Im verschneiten Gorki Park der sowjetischen Hauptstadt werden zwei Männer und eine Frau erschossen aufgefunden. Grausam verstümmelt, eine Identifizierung ist unmöglich. Arkadi Renko übernimmt den mysteriösen Fall und stößt bei seinen Ermittlungen auf einen dubiosen amerikanischen Pelzhändler, der einflussreiche Freunde im Machtapparat hat. Und er trifft auf die schöne Russin Irina, in die er sich schließlich verliebt und für die er sein Leben riskieren wird.
Martin Cruz Smith, Jahrgang 1943, schreibt so detailversessen, dass man schnell das Gefühl hat, der Mann sei selbst Russe, so glaubwürdig und kenntnisreich wirken die Personen und Szenarien dieses Romans.
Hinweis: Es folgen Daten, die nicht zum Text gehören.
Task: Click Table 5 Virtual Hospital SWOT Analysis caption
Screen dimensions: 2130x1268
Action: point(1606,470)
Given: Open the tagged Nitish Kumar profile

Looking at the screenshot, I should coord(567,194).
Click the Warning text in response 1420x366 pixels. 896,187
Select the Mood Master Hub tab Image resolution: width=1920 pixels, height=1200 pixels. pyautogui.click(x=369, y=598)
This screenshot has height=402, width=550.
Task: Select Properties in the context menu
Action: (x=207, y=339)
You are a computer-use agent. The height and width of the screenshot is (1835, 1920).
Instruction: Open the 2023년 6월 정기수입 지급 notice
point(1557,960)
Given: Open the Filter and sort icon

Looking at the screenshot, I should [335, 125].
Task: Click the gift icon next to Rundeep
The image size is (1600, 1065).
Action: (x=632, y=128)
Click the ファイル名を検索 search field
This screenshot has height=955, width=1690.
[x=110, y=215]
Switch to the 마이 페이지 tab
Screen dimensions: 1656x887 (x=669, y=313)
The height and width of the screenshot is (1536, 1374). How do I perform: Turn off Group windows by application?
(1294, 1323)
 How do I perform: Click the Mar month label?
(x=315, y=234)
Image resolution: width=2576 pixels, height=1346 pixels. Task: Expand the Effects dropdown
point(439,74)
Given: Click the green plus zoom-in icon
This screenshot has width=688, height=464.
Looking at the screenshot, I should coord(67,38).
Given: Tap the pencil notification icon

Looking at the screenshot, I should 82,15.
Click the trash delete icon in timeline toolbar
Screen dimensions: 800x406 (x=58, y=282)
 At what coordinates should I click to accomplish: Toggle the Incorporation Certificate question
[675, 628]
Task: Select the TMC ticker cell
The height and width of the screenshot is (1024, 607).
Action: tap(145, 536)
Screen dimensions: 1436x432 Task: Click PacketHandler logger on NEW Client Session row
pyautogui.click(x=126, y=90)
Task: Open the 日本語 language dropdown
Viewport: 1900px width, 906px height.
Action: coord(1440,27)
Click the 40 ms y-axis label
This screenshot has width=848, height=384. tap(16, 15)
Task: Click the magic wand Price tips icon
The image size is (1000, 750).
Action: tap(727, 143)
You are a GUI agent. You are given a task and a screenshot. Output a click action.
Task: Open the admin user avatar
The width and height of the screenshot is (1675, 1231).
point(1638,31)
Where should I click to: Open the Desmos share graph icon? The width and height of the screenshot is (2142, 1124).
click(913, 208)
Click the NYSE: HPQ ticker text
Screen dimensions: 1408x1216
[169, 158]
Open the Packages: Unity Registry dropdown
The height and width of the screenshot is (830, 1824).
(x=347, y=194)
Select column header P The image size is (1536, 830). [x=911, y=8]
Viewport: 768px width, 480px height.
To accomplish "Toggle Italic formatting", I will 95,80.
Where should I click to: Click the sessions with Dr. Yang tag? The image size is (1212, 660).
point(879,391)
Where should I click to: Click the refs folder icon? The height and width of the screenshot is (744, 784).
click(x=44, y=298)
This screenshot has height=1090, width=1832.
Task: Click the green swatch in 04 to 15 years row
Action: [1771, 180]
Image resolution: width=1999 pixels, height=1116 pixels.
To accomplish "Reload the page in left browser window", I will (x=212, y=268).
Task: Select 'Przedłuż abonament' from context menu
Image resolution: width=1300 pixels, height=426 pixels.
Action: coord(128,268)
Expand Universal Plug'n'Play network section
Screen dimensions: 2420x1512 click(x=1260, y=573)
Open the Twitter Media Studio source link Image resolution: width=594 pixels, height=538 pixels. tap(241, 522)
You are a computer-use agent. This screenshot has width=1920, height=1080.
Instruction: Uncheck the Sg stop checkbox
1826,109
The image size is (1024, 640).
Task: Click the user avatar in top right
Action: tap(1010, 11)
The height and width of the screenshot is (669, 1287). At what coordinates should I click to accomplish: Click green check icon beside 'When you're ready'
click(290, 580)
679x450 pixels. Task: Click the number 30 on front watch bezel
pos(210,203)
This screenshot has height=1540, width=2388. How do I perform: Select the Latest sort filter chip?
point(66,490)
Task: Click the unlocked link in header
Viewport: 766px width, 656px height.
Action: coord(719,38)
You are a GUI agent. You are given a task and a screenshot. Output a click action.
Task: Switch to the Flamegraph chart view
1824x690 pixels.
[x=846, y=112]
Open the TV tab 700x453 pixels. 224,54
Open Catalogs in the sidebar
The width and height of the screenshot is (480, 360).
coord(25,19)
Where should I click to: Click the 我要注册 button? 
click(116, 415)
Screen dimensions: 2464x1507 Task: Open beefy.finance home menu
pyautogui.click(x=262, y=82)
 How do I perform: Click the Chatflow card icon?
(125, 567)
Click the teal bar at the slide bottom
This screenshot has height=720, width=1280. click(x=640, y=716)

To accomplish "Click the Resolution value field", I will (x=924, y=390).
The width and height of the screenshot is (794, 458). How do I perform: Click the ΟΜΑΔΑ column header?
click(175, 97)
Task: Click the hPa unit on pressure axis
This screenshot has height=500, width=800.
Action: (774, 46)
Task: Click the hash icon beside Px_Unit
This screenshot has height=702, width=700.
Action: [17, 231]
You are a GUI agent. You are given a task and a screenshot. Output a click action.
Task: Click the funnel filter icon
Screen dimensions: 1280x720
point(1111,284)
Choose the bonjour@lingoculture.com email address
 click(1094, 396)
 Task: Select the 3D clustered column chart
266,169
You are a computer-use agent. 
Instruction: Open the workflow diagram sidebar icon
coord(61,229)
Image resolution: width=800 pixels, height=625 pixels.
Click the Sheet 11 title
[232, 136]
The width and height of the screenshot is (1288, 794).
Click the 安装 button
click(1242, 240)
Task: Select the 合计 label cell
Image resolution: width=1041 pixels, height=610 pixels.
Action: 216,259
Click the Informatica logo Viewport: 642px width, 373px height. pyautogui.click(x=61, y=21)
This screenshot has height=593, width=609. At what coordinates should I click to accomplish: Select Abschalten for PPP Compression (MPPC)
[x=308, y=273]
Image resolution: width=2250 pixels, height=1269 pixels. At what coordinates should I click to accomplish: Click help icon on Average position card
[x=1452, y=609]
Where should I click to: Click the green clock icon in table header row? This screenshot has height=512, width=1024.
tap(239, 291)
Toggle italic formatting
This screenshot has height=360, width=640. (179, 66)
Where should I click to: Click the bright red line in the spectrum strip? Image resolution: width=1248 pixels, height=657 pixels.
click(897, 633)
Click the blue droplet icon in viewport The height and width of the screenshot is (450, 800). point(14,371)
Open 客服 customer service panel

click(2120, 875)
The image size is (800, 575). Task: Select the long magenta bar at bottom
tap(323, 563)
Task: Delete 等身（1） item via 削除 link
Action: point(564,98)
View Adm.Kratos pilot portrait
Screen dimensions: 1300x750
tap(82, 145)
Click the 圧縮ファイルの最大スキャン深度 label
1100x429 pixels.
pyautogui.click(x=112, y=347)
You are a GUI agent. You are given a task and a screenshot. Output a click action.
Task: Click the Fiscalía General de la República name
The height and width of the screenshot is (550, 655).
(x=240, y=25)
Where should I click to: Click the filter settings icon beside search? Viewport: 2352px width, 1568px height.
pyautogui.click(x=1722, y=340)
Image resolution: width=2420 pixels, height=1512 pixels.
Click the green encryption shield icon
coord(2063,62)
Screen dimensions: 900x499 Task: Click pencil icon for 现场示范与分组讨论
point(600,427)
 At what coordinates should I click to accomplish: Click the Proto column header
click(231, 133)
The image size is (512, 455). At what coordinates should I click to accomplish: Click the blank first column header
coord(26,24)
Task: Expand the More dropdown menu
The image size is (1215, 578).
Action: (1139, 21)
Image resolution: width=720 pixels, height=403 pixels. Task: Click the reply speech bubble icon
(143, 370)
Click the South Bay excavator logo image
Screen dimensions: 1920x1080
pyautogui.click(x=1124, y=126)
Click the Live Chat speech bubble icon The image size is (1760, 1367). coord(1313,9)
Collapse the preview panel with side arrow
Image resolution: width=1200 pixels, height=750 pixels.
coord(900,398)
Als er sein Manuskript nach acht Jahren fertig hatte, ließ er es von russischen Emigranten auf sachliche Fehler gegenlesen. Der Erfolg des Buches war gewaltig. In wenigen Wochen eroberte Cruz Smith die Spitzenposition der amerikanischen Bestsellerlisten und behauptete sie monatelang. Vergleiche mit John le Carré wurden bemüht. Auch unsere damaligen Kollegen beim stern waren begeistert und begannen 1981 mit einem exklusiven Vorabdruck des Romans. Von seiner Wucht und seiner Eindringlichkeit hat er seitdem nichts eingebüßt. Und darum freuen wir uns, Ihnen "Gorki Park" als achten Roman unserer Krimi-Bibliothek erneut zu präsentieren.
Unser Fazit:
ein Polit-Thriller, wie er sein muss: hart, spannend und voller überraschender Wendungen.